If I have a host that does not have Docker and I am creating libvirt VMs, I would just create a bridge network no my host and then have the VM use that and the VM would get an IP on my router/LAN. This works.

But if I have a host that has Docker installed, this won’t work because docker mucks about with FW rules. So the VMs won’t get an IP.

I’m desperate to figure out how to get this to work? There must be a way to make it so a libvirt VM get an IP from my router on a host that’s also running Docker.

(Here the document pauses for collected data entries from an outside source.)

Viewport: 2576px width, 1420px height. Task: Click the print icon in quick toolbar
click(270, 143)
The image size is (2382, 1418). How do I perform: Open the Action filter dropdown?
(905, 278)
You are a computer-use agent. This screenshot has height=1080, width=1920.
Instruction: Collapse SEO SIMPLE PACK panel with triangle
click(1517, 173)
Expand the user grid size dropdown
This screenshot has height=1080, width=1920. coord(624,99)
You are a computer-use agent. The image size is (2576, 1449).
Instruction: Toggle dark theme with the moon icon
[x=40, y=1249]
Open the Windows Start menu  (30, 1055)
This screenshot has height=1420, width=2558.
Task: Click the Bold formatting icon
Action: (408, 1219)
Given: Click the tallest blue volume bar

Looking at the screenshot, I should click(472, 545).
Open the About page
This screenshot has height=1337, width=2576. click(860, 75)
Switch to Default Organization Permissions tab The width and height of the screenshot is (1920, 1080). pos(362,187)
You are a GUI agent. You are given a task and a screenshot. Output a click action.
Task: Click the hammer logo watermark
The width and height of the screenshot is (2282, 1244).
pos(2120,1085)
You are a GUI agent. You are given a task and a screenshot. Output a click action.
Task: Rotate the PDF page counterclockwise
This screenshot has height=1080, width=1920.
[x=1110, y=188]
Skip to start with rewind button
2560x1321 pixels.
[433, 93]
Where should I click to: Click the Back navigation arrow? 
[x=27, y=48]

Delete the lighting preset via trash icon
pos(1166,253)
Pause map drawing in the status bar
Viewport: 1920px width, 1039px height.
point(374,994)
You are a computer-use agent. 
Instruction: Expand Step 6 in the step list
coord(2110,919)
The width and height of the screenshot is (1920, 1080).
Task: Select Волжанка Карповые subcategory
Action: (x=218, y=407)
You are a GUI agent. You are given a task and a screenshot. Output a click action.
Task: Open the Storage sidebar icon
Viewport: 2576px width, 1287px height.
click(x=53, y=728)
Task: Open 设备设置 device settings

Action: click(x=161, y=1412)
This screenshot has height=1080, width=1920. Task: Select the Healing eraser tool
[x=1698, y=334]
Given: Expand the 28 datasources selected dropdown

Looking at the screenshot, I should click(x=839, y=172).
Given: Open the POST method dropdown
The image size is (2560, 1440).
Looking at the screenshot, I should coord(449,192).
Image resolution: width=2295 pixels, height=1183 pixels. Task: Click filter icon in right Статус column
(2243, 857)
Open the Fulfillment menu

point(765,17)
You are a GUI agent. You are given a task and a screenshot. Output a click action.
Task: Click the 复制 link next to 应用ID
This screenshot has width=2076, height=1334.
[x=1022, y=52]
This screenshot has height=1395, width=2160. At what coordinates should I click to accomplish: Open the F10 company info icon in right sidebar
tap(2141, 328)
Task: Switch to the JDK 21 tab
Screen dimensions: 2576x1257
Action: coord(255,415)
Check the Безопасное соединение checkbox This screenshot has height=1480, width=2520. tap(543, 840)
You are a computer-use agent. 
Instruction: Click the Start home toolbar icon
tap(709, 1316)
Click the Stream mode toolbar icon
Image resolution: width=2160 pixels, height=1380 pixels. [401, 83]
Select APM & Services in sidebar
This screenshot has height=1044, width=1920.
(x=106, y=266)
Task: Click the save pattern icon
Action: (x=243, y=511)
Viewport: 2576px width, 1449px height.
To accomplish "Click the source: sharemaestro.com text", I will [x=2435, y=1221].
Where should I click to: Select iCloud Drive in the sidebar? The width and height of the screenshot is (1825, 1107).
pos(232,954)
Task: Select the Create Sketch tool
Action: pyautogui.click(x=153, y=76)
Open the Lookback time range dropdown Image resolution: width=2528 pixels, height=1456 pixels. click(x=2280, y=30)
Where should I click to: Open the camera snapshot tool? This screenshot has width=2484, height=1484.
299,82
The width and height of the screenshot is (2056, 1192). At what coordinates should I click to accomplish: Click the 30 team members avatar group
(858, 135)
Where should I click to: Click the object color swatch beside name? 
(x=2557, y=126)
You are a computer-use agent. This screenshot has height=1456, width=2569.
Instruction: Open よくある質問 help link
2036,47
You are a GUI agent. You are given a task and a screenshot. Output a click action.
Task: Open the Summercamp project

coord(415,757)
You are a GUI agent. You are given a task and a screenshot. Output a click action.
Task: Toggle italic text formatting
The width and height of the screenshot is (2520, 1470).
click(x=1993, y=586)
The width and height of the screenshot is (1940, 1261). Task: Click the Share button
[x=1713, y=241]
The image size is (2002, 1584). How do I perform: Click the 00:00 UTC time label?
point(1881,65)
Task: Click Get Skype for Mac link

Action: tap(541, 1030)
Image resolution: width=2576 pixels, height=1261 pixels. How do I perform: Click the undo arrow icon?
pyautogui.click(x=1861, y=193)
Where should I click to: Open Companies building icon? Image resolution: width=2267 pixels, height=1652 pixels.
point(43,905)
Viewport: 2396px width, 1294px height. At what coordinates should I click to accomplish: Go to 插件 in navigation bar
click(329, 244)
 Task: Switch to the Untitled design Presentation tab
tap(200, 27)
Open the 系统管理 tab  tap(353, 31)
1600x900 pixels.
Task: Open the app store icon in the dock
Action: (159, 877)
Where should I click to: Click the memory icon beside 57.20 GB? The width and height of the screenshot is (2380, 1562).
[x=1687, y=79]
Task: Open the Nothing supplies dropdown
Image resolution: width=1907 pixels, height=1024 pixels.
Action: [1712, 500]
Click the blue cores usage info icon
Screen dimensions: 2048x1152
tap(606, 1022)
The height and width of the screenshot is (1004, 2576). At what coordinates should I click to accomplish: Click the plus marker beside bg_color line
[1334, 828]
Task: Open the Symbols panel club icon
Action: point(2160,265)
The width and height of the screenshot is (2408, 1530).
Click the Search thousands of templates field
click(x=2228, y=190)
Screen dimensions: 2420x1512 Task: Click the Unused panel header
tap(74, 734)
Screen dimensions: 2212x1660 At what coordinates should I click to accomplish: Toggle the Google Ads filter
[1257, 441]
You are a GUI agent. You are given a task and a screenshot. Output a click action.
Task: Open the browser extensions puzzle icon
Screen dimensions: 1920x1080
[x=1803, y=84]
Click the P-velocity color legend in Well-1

This is the related documentation

1. You can add additional rules to the DOCKER-USER chain. This is what I did, but then you need to make sure the rules are added every time you reboot your machine. The “Docker on a router” section in the documentation shows what you could add to the DOCKER-USER chain.
2. You could disable manipulating iptables, but as the documentation says, you can’t completely disable it and it will break your container networking.
3. It is not mentioned in the documentation as it is not relevant there, but depending on what you need Docker for, you could use LXD for containers and virtual machines as well. I also switched to LXD from libvirt, but if you want to run Docker containers, you will have the same issue.
4. Again, this might not be a solution for you, but you could run Docker in a virtual machine.

So I think these are your options.

Thanks. I can’t figure all of the iptables crap out so I’m gonna have to run Docker on a VM.

I do wish Docker had a more native way to not mess with network bridges for libvirt.